§ THE TASK: Among the records, find the lines that hold the string "bold" and return them.

Stored records:
--------------------------------
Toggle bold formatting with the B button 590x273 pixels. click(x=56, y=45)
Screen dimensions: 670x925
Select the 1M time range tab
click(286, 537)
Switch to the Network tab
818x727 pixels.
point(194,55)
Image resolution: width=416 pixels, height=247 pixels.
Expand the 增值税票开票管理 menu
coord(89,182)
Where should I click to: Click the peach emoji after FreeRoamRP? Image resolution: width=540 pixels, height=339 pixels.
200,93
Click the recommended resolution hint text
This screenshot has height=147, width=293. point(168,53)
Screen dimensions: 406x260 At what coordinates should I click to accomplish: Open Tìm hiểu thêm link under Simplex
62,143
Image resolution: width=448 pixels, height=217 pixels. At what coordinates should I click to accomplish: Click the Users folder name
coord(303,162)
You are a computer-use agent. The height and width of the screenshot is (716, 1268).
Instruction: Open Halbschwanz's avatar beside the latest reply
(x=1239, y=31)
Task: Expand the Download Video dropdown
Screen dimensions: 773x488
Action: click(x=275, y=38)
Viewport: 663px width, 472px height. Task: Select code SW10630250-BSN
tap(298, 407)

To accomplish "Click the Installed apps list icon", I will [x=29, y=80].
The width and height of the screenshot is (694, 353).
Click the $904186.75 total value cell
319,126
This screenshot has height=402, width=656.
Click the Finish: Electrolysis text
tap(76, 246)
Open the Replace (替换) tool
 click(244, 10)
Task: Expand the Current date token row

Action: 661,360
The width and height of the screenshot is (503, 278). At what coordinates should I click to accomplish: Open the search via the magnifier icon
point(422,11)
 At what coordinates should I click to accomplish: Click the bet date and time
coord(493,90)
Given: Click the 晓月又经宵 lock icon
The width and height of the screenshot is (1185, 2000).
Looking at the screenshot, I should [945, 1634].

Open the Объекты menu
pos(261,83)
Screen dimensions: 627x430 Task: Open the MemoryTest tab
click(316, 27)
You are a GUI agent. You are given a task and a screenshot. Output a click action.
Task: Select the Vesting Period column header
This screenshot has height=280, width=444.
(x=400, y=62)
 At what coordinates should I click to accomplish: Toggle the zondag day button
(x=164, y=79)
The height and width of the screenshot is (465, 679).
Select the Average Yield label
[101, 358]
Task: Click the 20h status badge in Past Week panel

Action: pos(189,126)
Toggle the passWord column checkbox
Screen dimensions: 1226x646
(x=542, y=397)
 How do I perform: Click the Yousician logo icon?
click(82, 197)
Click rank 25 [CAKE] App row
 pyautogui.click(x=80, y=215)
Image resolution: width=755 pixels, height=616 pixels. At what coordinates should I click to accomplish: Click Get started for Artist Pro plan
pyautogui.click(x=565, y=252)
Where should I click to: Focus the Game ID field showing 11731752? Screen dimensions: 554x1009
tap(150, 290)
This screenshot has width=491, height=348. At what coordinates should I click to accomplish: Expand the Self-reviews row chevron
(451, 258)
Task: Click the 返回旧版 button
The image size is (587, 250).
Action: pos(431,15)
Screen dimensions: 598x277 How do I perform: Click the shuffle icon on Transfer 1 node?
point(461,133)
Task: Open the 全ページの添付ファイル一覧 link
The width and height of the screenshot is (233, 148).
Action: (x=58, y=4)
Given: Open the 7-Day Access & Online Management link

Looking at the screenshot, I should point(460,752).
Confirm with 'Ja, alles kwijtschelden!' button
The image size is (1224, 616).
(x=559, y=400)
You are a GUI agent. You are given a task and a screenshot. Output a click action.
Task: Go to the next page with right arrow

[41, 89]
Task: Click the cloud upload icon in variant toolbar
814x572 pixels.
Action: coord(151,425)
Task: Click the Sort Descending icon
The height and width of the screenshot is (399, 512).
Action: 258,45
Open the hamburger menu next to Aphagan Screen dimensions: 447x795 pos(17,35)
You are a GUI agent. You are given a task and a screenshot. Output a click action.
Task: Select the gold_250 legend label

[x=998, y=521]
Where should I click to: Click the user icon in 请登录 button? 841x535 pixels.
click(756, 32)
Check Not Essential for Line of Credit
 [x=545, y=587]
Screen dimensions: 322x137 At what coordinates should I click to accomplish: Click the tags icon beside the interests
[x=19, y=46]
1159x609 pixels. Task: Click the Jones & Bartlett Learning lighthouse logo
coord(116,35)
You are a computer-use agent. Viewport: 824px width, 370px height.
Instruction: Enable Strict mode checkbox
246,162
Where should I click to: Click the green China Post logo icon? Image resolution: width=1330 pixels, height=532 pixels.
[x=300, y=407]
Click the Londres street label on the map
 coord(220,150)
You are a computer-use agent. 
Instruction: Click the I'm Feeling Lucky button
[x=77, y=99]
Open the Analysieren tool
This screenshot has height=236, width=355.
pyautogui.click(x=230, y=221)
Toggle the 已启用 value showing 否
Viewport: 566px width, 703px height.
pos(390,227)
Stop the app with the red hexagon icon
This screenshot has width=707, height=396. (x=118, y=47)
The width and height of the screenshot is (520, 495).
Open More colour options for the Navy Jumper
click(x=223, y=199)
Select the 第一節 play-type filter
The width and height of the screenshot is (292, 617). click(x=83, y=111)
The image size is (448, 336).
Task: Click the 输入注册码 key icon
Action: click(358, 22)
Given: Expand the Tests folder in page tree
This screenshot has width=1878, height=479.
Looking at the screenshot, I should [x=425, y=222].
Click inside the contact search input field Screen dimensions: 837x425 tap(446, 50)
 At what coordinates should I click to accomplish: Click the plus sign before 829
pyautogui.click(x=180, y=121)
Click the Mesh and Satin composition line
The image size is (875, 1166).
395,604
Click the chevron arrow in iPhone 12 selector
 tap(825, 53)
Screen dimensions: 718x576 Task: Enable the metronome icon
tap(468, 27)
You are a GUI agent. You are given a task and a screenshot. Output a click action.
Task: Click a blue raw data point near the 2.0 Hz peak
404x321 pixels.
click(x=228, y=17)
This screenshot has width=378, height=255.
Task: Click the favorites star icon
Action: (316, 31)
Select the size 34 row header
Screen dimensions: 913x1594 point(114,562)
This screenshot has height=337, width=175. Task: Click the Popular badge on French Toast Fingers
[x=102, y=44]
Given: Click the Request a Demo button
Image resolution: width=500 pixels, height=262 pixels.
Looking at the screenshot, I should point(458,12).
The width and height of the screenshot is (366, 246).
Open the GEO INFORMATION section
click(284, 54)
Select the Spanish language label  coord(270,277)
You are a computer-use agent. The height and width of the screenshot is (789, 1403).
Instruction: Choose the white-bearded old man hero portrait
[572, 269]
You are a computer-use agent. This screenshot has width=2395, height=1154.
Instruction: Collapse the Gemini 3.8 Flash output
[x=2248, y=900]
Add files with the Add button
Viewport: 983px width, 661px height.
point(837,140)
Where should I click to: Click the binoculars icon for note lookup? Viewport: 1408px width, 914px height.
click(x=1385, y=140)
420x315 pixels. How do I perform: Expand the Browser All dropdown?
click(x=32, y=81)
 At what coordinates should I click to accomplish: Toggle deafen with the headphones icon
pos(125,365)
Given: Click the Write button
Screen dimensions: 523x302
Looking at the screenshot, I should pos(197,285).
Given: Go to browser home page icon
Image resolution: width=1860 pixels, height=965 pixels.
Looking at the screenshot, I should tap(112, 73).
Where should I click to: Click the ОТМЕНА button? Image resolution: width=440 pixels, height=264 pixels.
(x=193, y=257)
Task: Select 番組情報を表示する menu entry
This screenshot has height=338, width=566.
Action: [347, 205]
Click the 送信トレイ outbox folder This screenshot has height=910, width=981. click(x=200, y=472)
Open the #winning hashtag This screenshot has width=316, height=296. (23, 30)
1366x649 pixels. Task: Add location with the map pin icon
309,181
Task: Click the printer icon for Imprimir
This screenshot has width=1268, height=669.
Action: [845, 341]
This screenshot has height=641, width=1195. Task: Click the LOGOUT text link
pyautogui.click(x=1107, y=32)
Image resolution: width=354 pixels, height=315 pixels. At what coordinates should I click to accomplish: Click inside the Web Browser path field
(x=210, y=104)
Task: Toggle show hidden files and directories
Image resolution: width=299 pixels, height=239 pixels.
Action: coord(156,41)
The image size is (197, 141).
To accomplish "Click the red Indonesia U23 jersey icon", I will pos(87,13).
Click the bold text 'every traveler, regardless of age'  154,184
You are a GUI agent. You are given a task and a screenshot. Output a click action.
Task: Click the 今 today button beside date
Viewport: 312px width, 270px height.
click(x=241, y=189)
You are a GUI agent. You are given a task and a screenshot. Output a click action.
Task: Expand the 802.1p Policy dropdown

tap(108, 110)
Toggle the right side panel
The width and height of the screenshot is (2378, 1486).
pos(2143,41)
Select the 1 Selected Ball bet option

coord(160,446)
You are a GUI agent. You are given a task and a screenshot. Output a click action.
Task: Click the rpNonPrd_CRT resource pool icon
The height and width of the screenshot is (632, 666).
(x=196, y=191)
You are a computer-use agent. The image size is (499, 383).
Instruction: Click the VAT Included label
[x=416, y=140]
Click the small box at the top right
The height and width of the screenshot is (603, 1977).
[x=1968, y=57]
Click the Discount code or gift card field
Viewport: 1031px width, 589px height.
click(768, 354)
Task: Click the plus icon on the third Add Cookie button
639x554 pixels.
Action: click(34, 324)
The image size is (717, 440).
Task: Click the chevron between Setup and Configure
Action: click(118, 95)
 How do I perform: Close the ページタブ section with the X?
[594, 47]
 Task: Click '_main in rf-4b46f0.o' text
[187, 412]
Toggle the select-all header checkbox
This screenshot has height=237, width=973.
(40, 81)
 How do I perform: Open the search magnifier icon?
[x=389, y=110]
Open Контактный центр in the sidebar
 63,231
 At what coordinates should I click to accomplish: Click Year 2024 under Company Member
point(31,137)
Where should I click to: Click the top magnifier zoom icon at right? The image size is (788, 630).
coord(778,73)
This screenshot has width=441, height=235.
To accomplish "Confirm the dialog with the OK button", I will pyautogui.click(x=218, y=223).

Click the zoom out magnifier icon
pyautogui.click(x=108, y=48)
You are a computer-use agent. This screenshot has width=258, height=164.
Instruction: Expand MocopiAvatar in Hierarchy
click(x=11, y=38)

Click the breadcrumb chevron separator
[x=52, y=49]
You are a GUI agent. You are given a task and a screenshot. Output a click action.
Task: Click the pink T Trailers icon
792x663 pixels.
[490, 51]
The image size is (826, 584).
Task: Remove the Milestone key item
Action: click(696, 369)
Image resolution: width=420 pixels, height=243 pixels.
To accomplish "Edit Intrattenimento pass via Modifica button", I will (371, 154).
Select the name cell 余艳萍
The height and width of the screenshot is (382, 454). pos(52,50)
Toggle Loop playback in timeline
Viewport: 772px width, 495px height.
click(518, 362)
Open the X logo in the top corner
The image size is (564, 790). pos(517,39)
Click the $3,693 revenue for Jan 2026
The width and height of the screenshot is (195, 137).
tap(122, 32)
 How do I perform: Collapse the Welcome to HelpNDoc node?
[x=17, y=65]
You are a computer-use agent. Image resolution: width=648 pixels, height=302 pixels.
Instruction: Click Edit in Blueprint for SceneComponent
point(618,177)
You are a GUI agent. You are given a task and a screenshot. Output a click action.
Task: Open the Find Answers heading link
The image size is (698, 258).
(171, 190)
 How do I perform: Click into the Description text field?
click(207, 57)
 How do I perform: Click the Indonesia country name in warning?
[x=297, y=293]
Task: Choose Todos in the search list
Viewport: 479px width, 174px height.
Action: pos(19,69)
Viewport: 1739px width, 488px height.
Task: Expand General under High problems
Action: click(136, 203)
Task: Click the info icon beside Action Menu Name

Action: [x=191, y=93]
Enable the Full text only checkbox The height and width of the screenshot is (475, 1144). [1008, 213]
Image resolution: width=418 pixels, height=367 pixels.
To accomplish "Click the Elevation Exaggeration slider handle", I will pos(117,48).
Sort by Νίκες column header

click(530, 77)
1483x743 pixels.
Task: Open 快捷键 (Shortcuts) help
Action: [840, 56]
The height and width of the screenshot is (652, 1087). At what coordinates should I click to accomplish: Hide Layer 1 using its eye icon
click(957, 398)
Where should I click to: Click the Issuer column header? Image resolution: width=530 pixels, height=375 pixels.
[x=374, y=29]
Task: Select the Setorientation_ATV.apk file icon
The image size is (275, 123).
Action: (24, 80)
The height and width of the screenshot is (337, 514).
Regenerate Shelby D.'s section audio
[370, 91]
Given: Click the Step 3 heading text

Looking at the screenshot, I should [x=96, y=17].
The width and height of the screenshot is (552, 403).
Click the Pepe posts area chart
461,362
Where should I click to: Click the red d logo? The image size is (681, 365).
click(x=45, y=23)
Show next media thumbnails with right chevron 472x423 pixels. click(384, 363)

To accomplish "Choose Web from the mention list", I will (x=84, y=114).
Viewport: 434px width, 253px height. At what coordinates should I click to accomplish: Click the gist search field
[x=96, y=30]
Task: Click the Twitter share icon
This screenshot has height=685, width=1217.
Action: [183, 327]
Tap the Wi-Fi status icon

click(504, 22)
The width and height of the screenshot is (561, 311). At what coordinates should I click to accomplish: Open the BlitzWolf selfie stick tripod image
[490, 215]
--------------------------------
§ ANSWER TO THIS TASK:
Toggle bold formatting with the B button 590x273 pixels. click(x=56, y=45)
Click the bold text 'every traveler, regardless of age'  154,184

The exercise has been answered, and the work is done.